U no de los organizadores de la marcha del último sábado, el abogado Lucas Ghersi, fue claro al decir que el Congreso “no hace nada por temor a perder sus sueldos” y que las manifestaciones también son contra el Legislativo, algo que fue más evidente en las provincias, donde a viva voz gritaban que “se vayan todos”.

Ya es habitual que los parlamentarios sufran extrañas metamorfosis. Al momento de votar por la vacancia del presidente Castillo, los frenéticos opositores de la víspera suelen convertirse en prudentes y moderadísimos defensores de la “gobernabilidad”.

El Congreso no solo tiene en sus manos la posibilidad de vacancia sino también la oportunidad de realizar una reforma política y adelantar las elecciones generales, que no será de inmediato, pero con tantos devaneos ya se está perdiendo tiempo. Para ello se necesitan 66 votos. Estoy seguro que, pese a tanto show con las firmas de mociones, ni para eso hay respaldo de la mayoría.

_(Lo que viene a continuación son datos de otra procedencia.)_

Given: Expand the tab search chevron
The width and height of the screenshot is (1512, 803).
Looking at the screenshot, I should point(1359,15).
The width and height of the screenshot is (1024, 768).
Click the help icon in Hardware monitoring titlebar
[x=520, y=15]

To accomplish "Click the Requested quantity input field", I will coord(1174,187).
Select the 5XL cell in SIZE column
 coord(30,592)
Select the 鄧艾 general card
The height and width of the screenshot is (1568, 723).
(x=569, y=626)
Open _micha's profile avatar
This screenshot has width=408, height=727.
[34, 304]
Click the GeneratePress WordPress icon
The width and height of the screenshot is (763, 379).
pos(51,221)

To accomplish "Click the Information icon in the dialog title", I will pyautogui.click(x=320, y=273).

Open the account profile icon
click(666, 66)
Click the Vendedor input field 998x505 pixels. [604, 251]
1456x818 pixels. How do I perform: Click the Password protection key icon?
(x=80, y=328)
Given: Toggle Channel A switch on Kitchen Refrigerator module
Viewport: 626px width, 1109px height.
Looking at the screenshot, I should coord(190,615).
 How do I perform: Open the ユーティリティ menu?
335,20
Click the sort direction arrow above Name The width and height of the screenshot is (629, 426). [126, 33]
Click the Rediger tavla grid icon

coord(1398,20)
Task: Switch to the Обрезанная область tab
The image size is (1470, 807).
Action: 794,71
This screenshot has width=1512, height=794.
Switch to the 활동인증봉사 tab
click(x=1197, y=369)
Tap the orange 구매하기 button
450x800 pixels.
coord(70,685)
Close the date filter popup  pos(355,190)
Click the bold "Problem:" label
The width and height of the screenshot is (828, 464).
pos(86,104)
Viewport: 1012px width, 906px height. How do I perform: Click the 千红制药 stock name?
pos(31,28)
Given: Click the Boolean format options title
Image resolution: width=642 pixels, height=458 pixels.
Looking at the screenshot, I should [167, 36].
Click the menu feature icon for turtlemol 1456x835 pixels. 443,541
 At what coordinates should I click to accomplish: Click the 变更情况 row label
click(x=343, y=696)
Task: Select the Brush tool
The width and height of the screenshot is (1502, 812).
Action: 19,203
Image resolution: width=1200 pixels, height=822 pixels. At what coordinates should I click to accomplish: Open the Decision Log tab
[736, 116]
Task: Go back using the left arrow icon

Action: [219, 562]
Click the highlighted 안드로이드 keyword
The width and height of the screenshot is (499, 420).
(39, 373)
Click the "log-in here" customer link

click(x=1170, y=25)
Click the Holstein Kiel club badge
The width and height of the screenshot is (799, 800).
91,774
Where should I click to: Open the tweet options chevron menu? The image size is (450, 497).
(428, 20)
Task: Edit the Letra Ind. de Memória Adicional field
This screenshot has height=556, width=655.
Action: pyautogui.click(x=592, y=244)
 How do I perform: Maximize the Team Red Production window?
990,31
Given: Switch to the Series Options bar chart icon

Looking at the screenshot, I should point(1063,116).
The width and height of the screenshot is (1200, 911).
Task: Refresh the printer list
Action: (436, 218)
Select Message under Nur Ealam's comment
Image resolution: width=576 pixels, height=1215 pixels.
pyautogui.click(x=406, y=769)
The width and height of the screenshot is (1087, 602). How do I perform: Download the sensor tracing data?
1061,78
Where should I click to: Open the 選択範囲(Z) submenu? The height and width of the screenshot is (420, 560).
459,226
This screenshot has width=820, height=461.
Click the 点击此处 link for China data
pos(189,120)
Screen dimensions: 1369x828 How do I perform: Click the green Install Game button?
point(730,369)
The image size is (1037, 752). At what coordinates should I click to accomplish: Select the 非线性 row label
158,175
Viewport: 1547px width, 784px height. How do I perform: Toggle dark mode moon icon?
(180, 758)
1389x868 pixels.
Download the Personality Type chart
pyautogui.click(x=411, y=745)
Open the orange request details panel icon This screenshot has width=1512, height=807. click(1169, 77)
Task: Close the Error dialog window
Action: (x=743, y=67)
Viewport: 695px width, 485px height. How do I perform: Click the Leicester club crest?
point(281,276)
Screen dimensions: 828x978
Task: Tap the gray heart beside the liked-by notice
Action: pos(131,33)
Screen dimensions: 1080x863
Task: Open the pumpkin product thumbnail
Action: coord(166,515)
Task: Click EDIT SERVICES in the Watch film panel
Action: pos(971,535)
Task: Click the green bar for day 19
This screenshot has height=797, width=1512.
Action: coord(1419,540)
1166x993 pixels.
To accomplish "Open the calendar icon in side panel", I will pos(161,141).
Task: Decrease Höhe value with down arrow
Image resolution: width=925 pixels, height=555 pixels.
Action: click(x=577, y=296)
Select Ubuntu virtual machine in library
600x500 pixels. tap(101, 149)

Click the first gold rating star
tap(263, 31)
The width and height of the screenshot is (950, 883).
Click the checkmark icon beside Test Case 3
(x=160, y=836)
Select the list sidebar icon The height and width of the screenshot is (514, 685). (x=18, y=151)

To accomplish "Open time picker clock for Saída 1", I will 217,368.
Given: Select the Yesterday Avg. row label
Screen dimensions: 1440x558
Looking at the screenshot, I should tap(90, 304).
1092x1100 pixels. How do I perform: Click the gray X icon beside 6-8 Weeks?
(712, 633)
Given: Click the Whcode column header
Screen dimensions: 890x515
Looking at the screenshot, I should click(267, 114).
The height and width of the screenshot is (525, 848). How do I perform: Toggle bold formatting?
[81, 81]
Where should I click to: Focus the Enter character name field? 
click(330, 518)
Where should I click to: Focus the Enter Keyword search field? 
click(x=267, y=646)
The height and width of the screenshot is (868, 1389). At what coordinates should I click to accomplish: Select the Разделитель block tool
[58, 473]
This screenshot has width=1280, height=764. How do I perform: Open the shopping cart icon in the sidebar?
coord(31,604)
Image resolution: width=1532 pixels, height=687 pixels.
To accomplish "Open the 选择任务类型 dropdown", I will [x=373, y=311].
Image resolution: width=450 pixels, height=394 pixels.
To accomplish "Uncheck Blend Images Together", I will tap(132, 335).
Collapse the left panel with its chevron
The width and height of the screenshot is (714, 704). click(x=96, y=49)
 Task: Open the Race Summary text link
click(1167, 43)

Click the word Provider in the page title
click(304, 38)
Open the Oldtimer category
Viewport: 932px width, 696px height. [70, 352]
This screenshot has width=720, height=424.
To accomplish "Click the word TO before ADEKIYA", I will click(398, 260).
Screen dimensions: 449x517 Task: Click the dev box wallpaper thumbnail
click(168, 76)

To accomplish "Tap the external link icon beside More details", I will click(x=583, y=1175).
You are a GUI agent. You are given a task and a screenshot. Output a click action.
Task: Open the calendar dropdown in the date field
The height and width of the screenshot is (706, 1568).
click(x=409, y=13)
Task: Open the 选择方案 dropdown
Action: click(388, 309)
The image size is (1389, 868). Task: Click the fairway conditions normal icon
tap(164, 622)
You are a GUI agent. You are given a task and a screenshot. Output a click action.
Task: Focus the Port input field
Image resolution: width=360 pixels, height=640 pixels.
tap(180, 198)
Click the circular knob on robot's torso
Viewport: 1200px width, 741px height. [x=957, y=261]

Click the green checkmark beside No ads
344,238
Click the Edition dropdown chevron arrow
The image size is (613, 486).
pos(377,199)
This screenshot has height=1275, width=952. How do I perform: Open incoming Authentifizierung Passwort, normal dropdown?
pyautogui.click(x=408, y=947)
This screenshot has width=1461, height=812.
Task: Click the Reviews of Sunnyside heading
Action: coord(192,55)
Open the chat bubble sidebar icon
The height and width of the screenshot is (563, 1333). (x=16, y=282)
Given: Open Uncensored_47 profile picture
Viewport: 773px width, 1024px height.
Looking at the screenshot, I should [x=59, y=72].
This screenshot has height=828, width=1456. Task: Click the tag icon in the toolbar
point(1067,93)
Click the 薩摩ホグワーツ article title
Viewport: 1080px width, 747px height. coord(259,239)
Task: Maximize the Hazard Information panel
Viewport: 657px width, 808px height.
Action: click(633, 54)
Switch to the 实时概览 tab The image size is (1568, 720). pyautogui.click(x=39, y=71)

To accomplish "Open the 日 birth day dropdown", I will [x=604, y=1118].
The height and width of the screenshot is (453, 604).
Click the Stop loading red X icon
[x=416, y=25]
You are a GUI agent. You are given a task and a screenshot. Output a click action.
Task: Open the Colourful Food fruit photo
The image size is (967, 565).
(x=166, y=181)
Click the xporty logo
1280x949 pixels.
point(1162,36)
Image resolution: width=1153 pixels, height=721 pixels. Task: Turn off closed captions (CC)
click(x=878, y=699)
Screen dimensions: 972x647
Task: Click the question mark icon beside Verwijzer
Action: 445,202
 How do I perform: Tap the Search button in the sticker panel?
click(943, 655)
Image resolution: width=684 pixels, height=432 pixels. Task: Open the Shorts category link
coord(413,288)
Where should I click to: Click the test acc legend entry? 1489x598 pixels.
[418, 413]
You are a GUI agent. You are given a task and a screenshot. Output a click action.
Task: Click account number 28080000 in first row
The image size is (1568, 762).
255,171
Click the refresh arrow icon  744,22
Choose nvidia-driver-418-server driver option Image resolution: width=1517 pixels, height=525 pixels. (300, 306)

La calle protesta contra los escándalos del Gobierno (cada tres días, en promedio, según un informe de ECData de El Comercio), contra la extrema inestabilidad en el gabinete (75 ministros en menos de 500 días), contra la mala gestión (que le cuesta al estado 10 mil millones de soles), contra las señales de corrupción, pero también contra el Congreso que permite que continúe esta situación.